--- SOURCE EXTRACT ---

Amendments to IFRS 17, ‘Insurance contracts’

Geraldine Jennings Director, Accounting Consulting Services, PwC Switzerland Jul 16, 2020

The IASB issued the amendments to IFRS 17, ‘Insurance contracts’, on 25 June 2020, together with an amendment to IFRS 4, so that eligible insurers can still apply IFRS 9 alongside IFRS 17. This concluded the IASB’s targeted amendments to IFRS 17 which aimed to ease implementation of the standard by reducing implementation costs and making it easier for entities to explain, to investors and others, the results from applying IFRS 17. IFRS 17 should be applied to annual reporting periods beginning on or after 1 January 2023, with earlier application permitted, and the amendments should be applied at the same time.

What is the issue?

IFRS 17 was issued by the IASB (the ‘Board’) on 18 May 2017. IFRS 17 introduces consistent accounting requirements for insurance contracts and will replace the accounting requirements in IFRS 4, ‘Insurance Contracts’.

The Board recognised that IFRS 17 introduces fundamental changes to existing insurance accounting practices and that implementing the new accounting requirements involves significant operational costs, including system development costs. Following the issuance of IFRS 17, the Board engaged in a variety of activities with stakeholders to follow its implementation. In that outreach, the Board heard concerns and implementation challenges from many stakeholders.

--- SUPPLIED MATERIAL ---

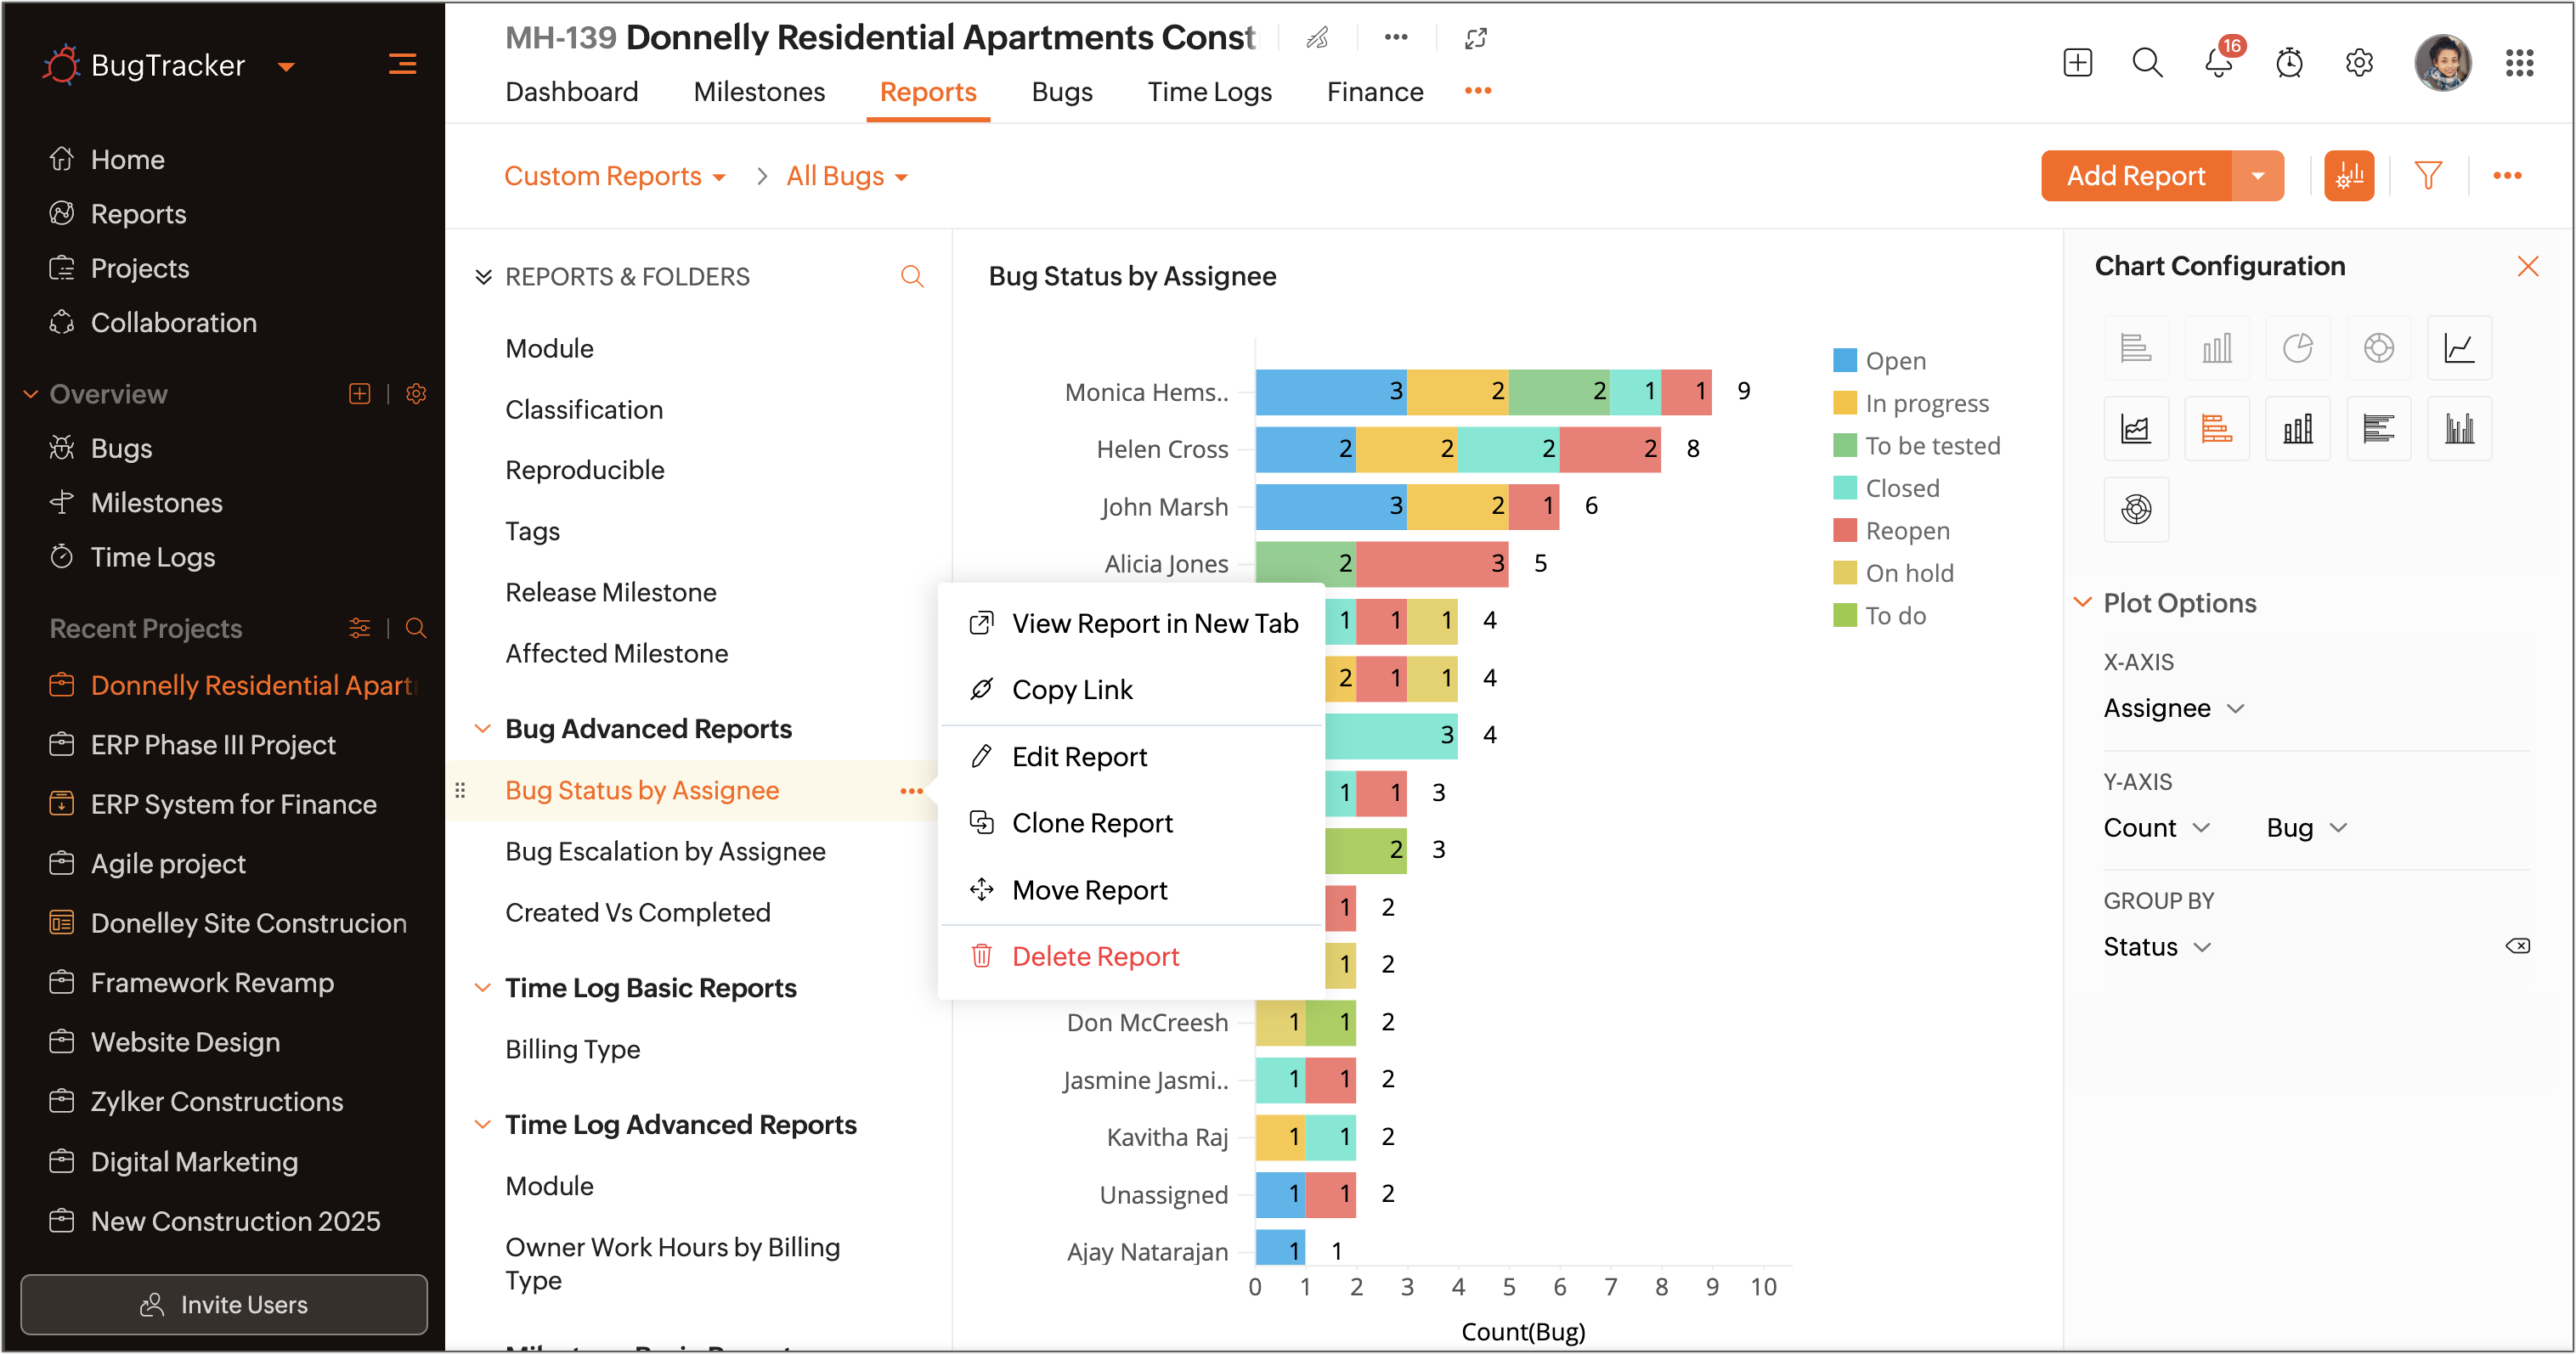Viewport: 2576px width, 1354px height.
Task: Open the Group By Status dropdown
Action: pos(2156,947)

---

**BRIEF:** Print the entire article on the IFRS 17 amendments word for word. You won't need the material for this.

**ANSWER TO THE TASK:**
Amendments to IFRS 17, ‘Insurance contracts’

Geraldine Jennings Director, Accounting Consulting Services, PwC Switzerland Jul 16, 2020

The IASB issued the amendments to IFRS 17, ‘Insurance contracts’, on 25 June 2020, together with an amendment to IFRS 4, so that eligible insurers can still apply IFRS 9 alongside IFRS 17. This concluded the IASB’s targeted amendments to IFRS 17 which aimed to ease implementation of the standard by reducing implementation costs and making it easier for entities to explain, to investors and others, the results from applying IFRS 17. IFRS 17 should be applied to annual reporting periods beginning on or after 1 January 2023, with earlier application permitted, and the amendments should be applied at the same time.

What is the issue?

IFRS 17 was issued by the IASB (the ‘Board’) on 18 May 2017. IFRS 17 introduces consistent accounting requirements for insurance contracts and will replace the accounting requirements in IFRS 4, ‘Insurance Contracts’.

The Board recognised that IFRS 17 introduces fundamental changes to existing insurance accounting practices and that implementing the new accounting requirements involves significant operational costs, including system development costs. Following the issuance of IFRS 17, the Board engaged in a variety of activities with stakeholders to follow its implementation. In that outreach, the Board heard concerns and implementation challenges from many stakeholders.